EUROPE - Pension funds are slashing the number of property fund managers they deal with, at the same time as increasing their allocations to an asset class they now see as core to their investment strategies.

Alex Jeffrey, chief executive of MGPA Europe, told IPE Real Estate: "Over the past three to five years there has been a recognition among institutional investors that real estate should play a bigger role in a properly balanced investment strategy.

"Allocations to property have increased across the board. The typical pension fund used to have 5-7% allocated to real estate; now it's more like 8-10%."

His comments came as the private equity property fund manager, which has US$11bn (€7bn) in assets under management and is part owned by Macquarie, announced the final closing of its MGPA Fund III with commitments of US$5.2bn.

At the same time, Jeffrey claimed large, increasingly confident institutions would consolidate their relationships with fund managers, focusing on those with asset management expertise at the expense of latecomers to the sector.

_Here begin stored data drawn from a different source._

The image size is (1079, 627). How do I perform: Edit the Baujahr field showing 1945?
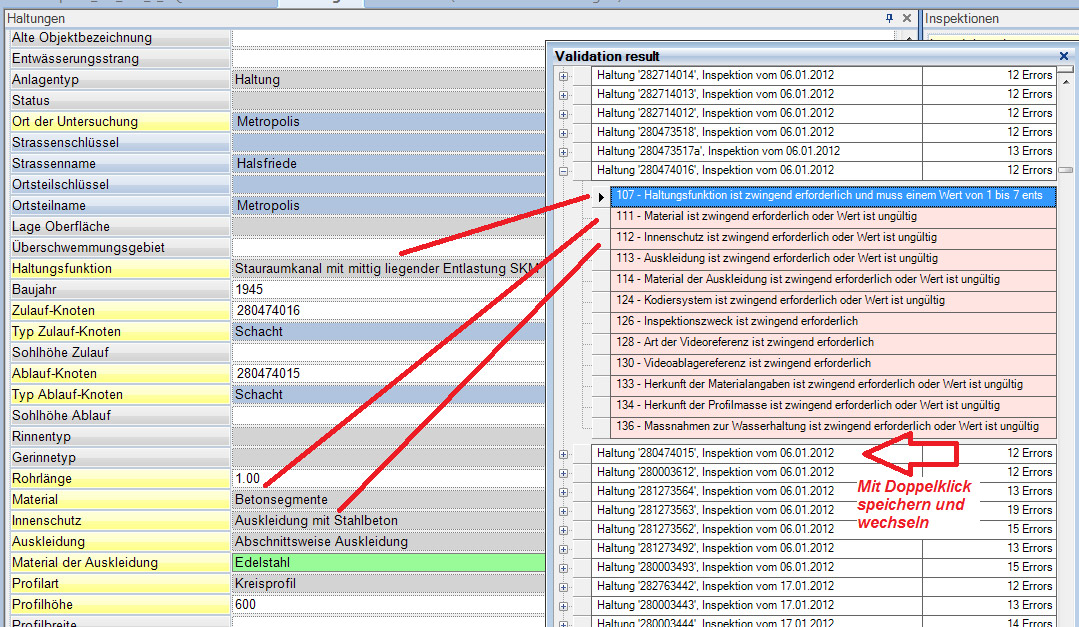[389, 290]
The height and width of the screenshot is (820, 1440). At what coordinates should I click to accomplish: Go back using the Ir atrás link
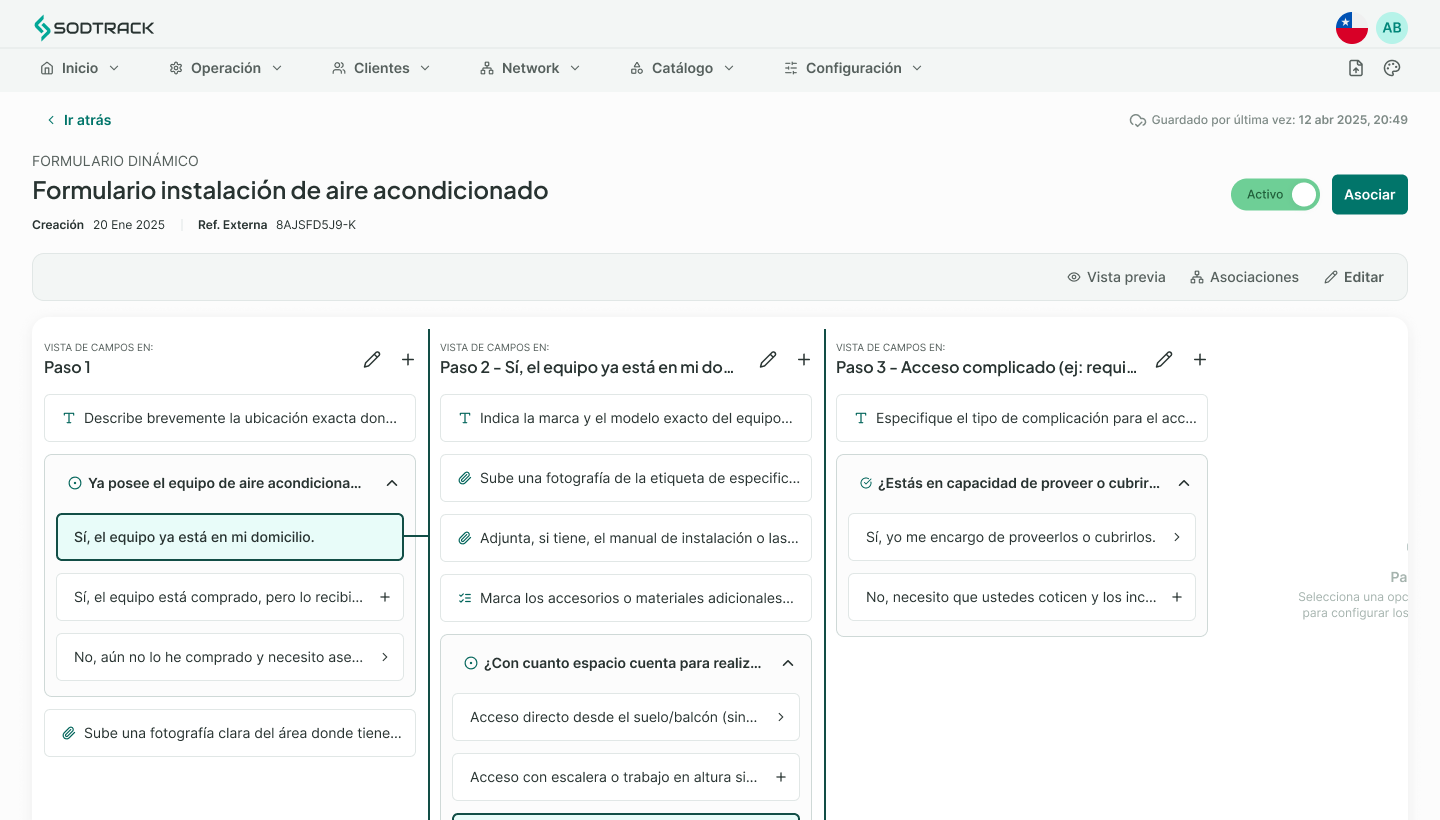[x=78, y=120]
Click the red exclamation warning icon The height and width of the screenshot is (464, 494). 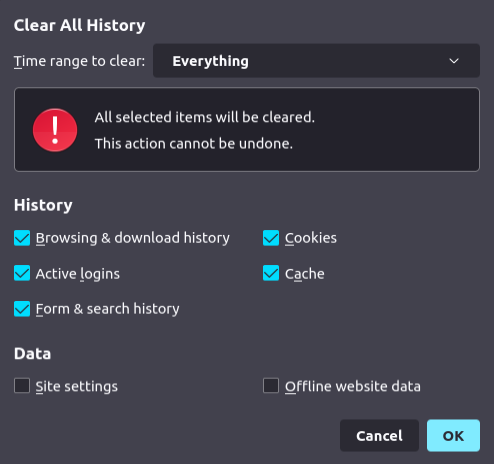55,130
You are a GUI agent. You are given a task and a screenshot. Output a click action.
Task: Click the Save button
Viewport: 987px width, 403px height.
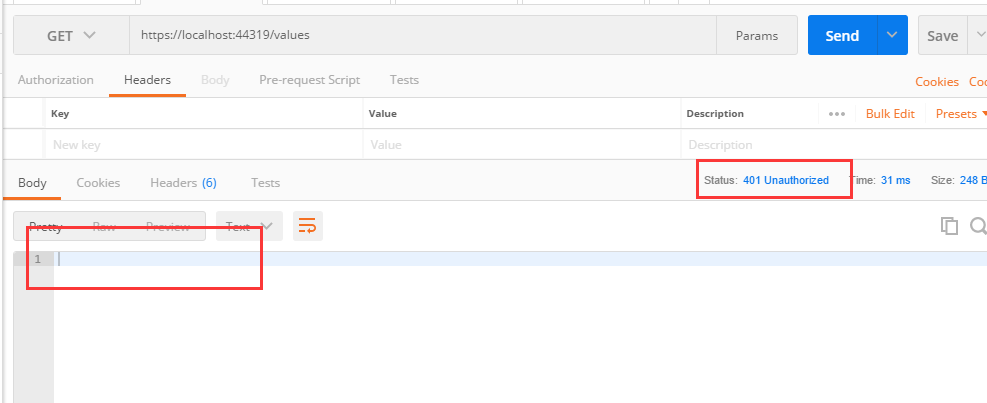[x=942, y=35]
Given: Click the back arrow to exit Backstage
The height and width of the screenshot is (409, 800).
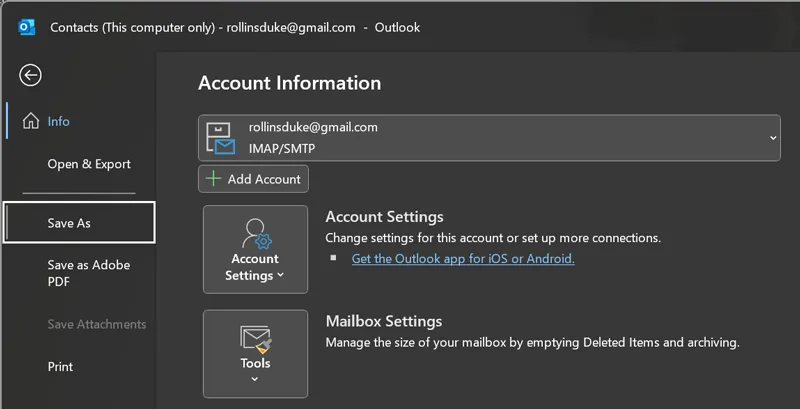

"Large pension funds could have 100 relationships with fund managers and they're finding them difficult to manage. There's a growing recognition that the old model is unworkable. It's easier to manage a smaller list of trusted relationships and it's clear that a strong track record works to the fund manager‘s advantage.

"I'm not sure I'd use the word ‘attrition' but pension funds want an active asset manager, not like in the past where anyone who bought assets - often leveraged - made money," said Jeffrey.

He said the investment appetite seen at his firm had shifted from ‘traditional' investors such as North American and European pension funds and insurance firms to encompass sovereign wealth funds, charitable foundations and university funds from Australasia and the Middle East.

This new fund comprises private equity real estate funds covering Asia, and with buying power of US$15.6bn, while in Europe funds have a buying power of €3.4bn.

For investors in the fund, Asia is "a growth play: a relatively safe haven in a volatile world", said Jeffrey.

"Europe is different. [Investors will] already have a decent exposure. In the past few months, we've been at an interesting point in the cycle, with prices falling at a greater rate than the underlying economic strength warrants."

Pricing decoupled from macro factors would increase investor interest in Europe, he also argued.